You start again. You take the rocks out of the box, fill it carefully with your collection of hat feathers and cover it, and when you lift it, it is light. You open the box and a draft lifts feathers and settles them all over your sofa. The remaining feathers are all meshed together and you can’t sort out individuals by eye. Feathers are better in something other than this box.

So you say, the heck with this experiment, and the heck with the guy who gave you the box. You fit your jars and tubes of paint and pigments into the box. You needed to neaten up your easel area anyway. You have now used the box in a non-decorative way. You expect nothing more than a utilitarian arrangement, and you go have dinner.

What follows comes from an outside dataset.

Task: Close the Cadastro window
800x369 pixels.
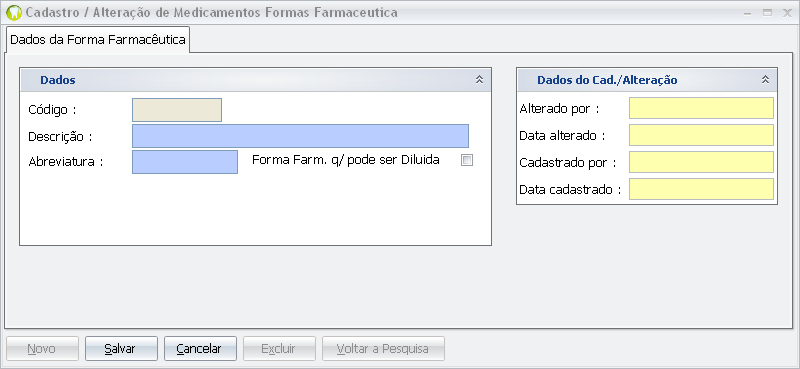Action: coord(787,13)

Tomorrow you return. You open the box and you are surprised. The paint tube labels and the pigments in their clear jars are an explosion of color. The box smells interestingly of linseed oil. You find each item at a glance. This is a utilitarian arrangement, but also- Yow!- a still life. Now the box is part of a functional composition. Art! Your five year old could do it... couldn't she? Maybe- up to this point. Maybe not once canvas and brushes get involved.

You- hey, you with the box- already had an artistic spirit and a creative eye, which were working unconsciously as you gave up and accepted the box as a component of a life situation. Function balanced with- and this is the crux of the thing- the unnameable force from your arty ole head, and gave you your surprising still life.

This is really a clay story. Latent knowledge and conscious knowledge flow together as a potter works, aware of the functionality of each piece, our own voices coming through ever more strongly and even unexpectedly as we gain experience. Then just working through the everyday of clay and bringing one more challenge into the equation sometimes catalyzes into the Yow! moment.

Yesterday's seder plate is on a shelf in my kiln, drying. It's my best one yet, the most like my planned design but also with spontaneous elements. Don't want to move it while it dries, or I would take a better picture for you, but check out the raw pot in the picture. Who knows what the next one might have that this one doesn't.

Keep on doing whatever good thing it is you do!